* **REQUIRED TASK**
Reproduce the following data verbatim, preserving every line in order.

(Data for locating words and elements)
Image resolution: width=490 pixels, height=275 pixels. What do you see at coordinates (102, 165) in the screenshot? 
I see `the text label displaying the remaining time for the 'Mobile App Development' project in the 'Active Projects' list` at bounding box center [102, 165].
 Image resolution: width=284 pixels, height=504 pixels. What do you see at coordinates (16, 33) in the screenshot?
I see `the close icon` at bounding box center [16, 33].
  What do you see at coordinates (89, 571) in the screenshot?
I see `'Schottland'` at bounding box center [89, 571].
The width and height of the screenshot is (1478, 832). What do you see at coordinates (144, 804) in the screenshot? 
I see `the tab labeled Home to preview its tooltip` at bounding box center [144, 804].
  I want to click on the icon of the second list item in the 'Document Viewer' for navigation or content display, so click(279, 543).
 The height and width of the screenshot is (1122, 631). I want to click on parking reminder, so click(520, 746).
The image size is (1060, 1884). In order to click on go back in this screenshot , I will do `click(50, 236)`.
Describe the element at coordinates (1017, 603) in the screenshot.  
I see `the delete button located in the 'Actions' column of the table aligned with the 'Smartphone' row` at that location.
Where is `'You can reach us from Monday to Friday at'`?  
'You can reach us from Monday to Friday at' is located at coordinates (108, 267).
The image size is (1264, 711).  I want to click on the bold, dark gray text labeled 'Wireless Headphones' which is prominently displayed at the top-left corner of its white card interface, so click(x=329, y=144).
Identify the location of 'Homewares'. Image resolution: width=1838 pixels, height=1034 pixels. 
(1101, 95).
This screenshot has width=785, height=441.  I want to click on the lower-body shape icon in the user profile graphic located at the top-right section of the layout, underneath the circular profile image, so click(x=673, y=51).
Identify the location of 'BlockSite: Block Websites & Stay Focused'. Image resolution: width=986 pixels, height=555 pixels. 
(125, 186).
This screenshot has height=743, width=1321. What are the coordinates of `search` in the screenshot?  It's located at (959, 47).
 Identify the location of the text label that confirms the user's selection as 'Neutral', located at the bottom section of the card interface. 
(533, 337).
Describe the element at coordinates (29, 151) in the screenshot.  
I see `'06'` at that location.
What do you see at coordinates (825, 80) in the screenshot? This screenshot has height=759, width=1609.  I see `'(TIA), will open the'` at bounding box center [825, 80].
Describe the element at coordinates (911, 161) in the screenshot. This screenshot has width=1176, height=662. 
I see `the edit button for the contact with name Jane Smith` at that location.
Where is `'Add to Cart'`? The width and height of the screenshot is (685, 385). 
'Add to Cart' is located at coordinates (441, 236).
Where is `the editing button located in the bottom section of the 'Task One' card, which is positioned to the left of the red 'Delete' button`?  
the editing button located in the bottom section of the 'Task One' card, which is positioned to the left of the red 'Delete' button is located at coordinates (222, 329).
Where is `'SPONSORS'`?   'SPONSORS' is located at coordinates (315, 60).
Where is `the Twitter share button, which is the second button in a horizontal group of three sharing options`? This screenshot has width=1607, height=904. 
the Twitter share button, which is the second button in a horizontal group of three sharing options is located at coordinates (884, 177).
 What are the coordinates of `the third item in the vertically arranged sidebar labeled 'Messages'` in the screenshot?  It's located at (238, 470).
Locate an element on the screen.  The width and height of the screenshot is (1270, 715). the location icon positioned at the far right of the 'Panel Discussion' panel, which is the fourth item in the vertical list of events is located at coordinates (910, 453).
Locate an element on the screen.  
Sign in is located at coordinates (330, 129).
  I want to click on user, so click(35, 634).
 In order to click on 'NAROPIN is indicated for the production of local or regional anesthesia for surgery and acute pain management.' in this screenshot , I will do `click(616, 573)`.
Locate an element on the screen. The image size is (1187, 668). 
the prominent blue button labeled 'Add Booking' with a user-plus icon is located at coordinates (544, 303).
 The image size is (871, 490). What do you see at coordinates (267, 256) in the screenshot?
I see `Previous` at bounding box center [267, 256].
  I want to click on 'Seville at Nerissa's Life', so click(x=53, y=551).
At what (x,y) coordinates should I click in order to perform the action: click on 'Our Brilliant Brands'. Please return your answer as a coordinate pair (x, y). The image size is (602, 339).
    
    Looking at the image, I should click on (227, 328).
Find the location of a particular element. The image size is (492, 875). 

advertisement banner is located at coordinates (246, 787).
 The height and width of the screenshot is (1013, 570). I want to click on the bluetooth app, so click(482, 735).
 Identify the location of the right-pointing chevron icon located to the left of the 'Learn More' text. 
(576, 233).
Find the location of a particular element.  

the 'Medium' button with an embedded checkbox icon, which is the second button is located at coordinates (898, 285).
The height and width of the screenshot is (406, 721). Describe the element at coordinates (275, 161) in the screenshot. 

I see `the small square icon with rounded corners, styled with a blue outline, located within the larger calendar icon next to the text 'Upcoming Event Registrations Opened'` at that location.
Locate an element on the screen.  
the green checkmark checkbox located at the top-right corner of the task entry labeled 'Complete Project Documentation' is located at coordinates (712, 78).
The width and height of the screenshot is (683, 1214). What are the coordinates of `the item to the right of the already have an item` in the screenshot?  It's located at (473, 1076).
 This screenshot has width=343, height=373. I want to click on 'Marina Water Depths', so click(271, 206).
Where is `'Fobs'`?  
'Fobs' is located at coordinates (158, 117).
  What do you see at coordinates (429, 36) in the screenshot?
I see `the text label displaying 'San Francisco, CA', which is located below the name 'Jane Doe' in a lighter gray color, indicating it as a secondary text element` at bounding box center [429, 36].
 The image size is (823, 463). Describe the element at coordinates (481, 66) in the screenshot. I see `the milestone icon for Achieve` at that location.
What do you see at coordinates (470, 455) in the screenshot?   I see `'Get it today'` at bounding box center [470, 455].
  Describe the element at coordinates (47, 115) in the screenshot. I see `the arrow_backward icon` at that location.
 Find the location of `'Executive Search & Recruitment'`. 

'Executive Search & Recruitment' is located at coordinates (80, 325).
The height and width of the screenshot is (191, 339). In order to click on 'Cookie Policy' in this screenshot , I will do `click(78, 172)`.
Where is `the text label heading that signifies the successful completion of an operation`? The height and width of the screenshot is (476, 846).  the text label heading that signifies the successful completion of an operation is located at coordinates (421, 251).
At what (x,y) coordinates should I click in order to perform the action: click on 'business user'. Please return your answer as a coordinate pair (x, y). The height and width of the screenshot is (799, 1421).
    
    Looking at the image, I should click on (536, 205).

* **OUTPUT FOR THIS EXERCISE**
Image resolution: width=490 pixels, height=275 pixels. What do you see at coordinates (102, 165) in the screenshot? 
I see `the text label displaying the remaining time for the 'Mobile App Development' project in the 'Active Projects' list` at bounding box center [102, 165].
 Image resolution: width=284 pixels, height=504 pixels. What do you see at coordinates (16, 33) in the screenshot?
I see `the close icon` at bounding box center [16, 33].
  What do you see at coordinates (89, 571) in the screenshot?
I see `'Schottland'` at bounding box center [89, 571].
The width and height of the screenshot is (1478, 832). What do you see at coordinates (144, 804) in the screenshot? 
I see `the tab labeled Home to preview its tooltip` at bounding box center [144, 804].
  I want to click on the icon of the second list item in the 'Document Viewer' for navigation or content display, so click(279, 543).
 The height and width of the screenshot is (1122, 631). I want to click on parking reminder, so click(520, 746).
The image size is (1060, 1884). In order to click on go back in this screenshot , I will do `click(50, 236)`.
Describe the element at coordinates (1017, 603) in the screenshot.  
I see `the delete button located in the 'Actions' column of the table aligned with the 'Smartphone' row` at that location.
Where is `'You can reach us from Monday to Friday at'`?  
'You can reach us from Monday to Friday at' is located at coordinates (108, 267).
The image size is (1264, 711).  I want to click on the bold, dark gray text labeled 'Wireless Headphones' which is prominently displayed at the top-left corner of its white card interface, so click(x=329, y=144).
Identify the location of 'Homewares'. Image resolution: width=1838 pixels, height=1034 pixels. 
(1101, 95).
This screenshot has width=785, height=441.  I want to click on the lower-body shape icon in the user profile graphic located at the top-right section of the layout, underneath the circular profile image, so click(x=673, y=51).
Identify the location of 'BlockSite: Block Websites & Stay Focused'. Image resolution: width=986 pixels, height=555 pixels. 
(125, 186).
This screenshot has height=743, width=1321. What are the coordinates of `search` in the screenshot?  It's located at (959, 47).
 Identify the location of the text label that confirms the user's selection as 'Neutral', located at the bottom section of the card interface. 
(533, 337).
Describe the element at coordinates (29, 151) in the screenshot.  
I see `'06'` at that location.
What do you see at coordinates (825, 80) in the screenshot? This screenshot has height=759, width=1609.  I see `'(TIA), will open the'` at bounding box center [825, 80].
Describe the element at coordinates (911, 161) in the screenshot. This screenshot has width=1176, height=662. 
I see `the edit button for the contact with name Jane Smith` at that location.
Where is `'Add to Cart'`? The width and height of the screenshot is (685, 385). 
'Add to Cart' is located at coordinates (441, 236).
Where is `the editing button located in the bottom section of the 'Task One' card, which is positioned to the left of the red 'Delete' button`?  
the editing button located in the bottom section of the 'Task One' card, which is positioned to the left of the red 'Delete' button is located at coordinates (222, 329).
Where is `'SPONSORS'`?   'SPONSORS' is located at coordinates (315, 60).
Where is `the Twitter share button, which is the second button in a horizontal group of three sharing options`? This screenshot has width=1607, height=904. 
the Twitter share button, which is the second button in a horizontal group of three sharing options is located at coordinates (884, 177).
 What are the coordinates of `the third item in the vertically arranged sidebar labeled 'Messages'` in the screenshot?  It's located at (238, 470).
Locate an element on the screen.  The width and height of the screenshot is (1270, 715). the location icon positioned at the far right of the 'Panel Discussion' panel, which is the fourth item in the vertical list of events is located at coordinates (910, 453).
Locate an element on the screen.  
Sign in is located at coordinates (330, 129).
  I want to click on user, so click(35, 634).
 In order to click on 'NAROPIN is indicated for the production of local or regional anesthesia for surgery and acute pain management.' in this screenshot , I will do `click(616, 573)`.
Locate an element on the screen. The image size is (1187, 668). 
the prominent blue button labeled 'Add Booking' with a user-plus icon is located at coordinates (544, 303).
 The image size is (871, 490). What do you see at coordinates (267, 256) in the screenshot?
I see `Previous` at bounding box center [267, 256].
  I want to click on 'Seville at Nerissa's Life', so click(x=53, y=551).
At what (x,y) coordinates should I click in order to perform the action: click on 'Our Brilliant Brands'. Please return your answer as a coordinate pair (x, y). The image size is (602, 339).
    
    Looking at the image, I should click on (227, 328).
Find the location of a particular element. The image size is (492, 875). 

advertisement banner is located at coordinates (246, 787).
 The height and width of the screenshot is (1013, 570). I want to click on the bluetooth app, so click(482, 735).
 Identify the location of the right-pointing chevron icon located to the left of the 'Learn More' text. 
(576, 233).
Find the location of a particular element.  

the 'Medium' button with an embedded checkbox icon, which is the second button is located at coordinates (898, 285).
The height and width of the screenshot is (406, 721). Describe the element at coordinates (275, 161) in the screenshot. 

I see `the small square icon with rounded corners, styled with a blue outline, located within the larger calendar icon next to the text 'Upcoming Event Registrations Opened'` at that location.
Locate an element on the screen.  
the green checkmark checkbox located at the top-right corner of the task entry labeled 'Complete Project Documentation' is located at coordinates (712, 78).
The width and height of the screenshot is (683, 1214). What are the coordinates of `the item to the right of the already have an item` in the screenshot?  It's located at (473, 1076).
 This screenshot has width=343, height=373. I want to click on 'Marina Water Depths', so click(271, 206).
Where is `'Fobs'`?  
'Fobs' is located at coordinates (158, 117).
  What do you see at coordinates (429, 36) in the screenshot?
I see `the text label displaying 'San Francisco, CA', which is located below the name 'Jane Doe' in a lighter gray color, indicating it as a secondary text element` at bounding box center [429, 36].
 The image size is (823, 463). Describe the element at coordinates (481, 66) in the screenshot. I see `the milestone icon for Achieve` at that location.
What do you see at coordinates (470, 455) in the screenshot?   I see `'Get it today'` at bounding box center [470, 455].
  Describe the element at coordinates (47, 115) in the screenshot. I see `the arrow_backward icon` at that location.
 Find the location of `'Executive Search & Recruitment'`. 

'Executive Search & Recruitment' is located at coordinates (80, 325).
The height and width of the screenshot is (191, 339). In order to click on 'Cookie Policy' in this screenshot , I will do `click(78, 172)`.
Where is `the text label heading that signifies the successful completion of an operation`? The height and width of the screenshot is (476, 846).  the text label heading that signifies the successful completion of an operation is located at coordinates (421, 251).
At what (x,y) coordinates should I click in order to perform the action: click on 'business user'. Please return your answer as a coordinate pair (x, y). The height and width of the screenshot is (799, 1421).
    
    Looking at the image, I should click on (536, 205).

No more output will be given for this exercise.